Super-dense coding by adding quantum correlations between classical bits

Question

Consider the following non-local game between Alice, Bob (who are spatially separated but share a maximally entangled state) and a referee:

1. Referee samples two question bits "$x,y$" and sends them to Alice.
2. Alice sends 1 answer bit "$a$" to Referee.
3. Referee sends the answer bit "$a$" received from Alice as question to Bob.
4. Bob sends back 1 answer bit $b$ to referee.
5. Winning Condition: If $(a = x) \wedge (b = y)$ OR $(a = y) \wedge (b = x)$ they win and lose otherwise.

I want to optimize the winning probability of this game by a SDP or analytically upper bound it. It would also be nice if I could bound or optimize the average winning probability. It would be great if someone can provide me some hints upon how I could approach the problem.

Notice that this game is a variation of super-dense coding. Namely, in super-dense coding we send 1 qubit to recover two classical bits, here we quantumly correlate two classical bits in such a way that if we send one of them another one is recovered with high probability.
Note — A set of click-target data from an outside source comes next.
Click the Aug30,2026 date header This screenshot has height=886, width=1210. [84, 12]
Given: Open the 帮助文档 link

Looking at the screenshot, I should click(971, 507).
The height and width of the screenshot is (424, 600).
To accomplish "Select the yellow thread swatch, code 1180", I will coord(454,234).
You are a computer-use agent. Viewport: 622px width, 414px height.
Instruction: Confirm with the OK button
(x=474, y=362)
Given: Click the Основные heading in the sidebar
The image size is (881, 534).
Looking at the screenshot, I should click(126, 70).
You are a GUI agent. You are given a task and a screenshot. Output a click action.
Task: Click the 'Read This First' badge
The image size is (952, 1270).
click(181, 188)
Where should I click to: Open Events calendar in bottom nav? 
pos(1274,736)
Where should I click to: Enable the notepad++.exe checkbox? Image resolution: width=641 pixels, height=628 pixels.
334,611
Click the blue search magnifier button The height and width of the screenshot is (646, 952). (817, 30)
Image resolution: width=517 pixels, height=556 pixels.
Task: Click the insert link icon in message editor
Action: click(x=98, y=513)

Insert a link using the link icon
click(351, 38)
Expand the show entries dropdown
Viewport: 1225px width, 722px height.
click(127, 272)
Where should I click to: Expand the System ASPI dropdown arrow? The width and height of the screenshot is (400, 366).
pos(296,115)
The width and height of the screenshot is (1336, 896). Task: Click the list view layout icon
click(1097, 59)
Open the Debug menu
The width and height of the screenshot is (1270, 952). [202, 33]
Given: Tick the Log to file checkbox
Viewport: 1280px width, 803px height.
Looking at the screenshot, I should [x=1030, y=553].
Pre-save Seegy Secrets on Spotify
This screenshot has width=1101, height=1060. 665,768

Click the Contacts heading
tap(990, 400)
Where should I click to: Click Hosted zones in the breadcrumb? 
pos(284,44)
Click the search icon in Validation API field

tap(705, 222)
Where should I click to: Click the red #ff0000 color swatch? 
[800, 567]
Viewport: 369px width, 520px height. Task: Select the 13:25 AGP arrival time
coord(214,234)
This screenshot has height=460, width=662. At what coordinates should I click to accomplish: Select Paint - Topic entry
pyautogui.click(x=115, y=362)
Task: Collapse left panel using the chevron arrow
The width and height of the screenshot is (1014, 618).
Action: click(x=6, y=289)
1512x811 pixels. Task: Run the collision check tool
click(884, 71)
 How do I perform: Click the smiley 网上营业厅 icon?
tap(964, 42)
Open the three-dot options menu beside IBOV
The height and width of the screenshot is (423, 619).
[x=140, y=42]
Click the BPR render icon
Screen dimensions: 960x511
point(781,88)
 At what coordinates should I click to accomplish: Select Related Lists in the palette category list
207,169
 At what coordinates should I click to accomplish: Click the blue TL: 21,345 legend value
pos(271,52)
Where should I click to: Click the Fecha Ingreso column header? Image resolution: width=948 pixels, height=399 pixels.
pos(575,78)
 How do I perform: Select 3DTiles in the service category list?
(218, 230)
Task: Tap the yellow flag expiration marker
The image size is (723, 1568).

We are also not violating no-signalling because this game is probabilistic and no-signalling tells us that no deterministic protocol exists.

My attempt so far:

Winning Strategy: Let Alice and Bob agree upon a winning strategy before playing the game. Let the winning strategy be denoted as choice of POVMs on Alice and Bob side as:

\begin{align} &\{A_{x,y}^{a} \otimes \mathbb{I}\} \\ &\{\mathbb{I}\otimes B_{a}^{b}\} \end{align}

The winning proability can then be written as

\begin{align} \omega &= \sum_{x,y,a,b} p(x,y) \langle \Phi^{+} | A_{x,y}^{a} \otimes B_{a}^{b}|\Phi^{+}\rangle \delta_{x,a}\delta_{y,b} + \sum_{x,y,a,b} p(x,y) \langle\Phi^{+}| A_{x,y}^{a} \otimes B_{a}^{b}|\Phi^{+}\rangle \delta_{x,b}\delta_{y,a} \\ &= \sum_{x,y,a,b} p(x,y) \langle\Phi^{+}| A_{x,y}^{a} \otimes B_{a}^{b}|\Phi^{+}\rangle (\delta_{x,a}\delta_{y,b} + \delta_{x,b}\delta_{y,a}) \end{align} where \begin{align} |\Phi^{+}\rangle &= \frac{1}{\sqrt{2}} \sum_{i} |i\rangle \otimes |i\rangle \end{align} and $p(x,y)$ is the probability of sampling questions $x,y$.
Now we can consider that the questions are sampled uniformly and independently, hence $p(x,y) = p(x)p(y) = \frac{1}{2^{2}}$.

Now, I would like some hints on how to analytically upper bound or use a SDP approach... Does the winning probability reach a maximum value 1? Does the shared quantum correlations help in this game? For analytical calculations does bounding the average winning probability over many rounds help? Does a multi-qubit version of this game yield better winning probability?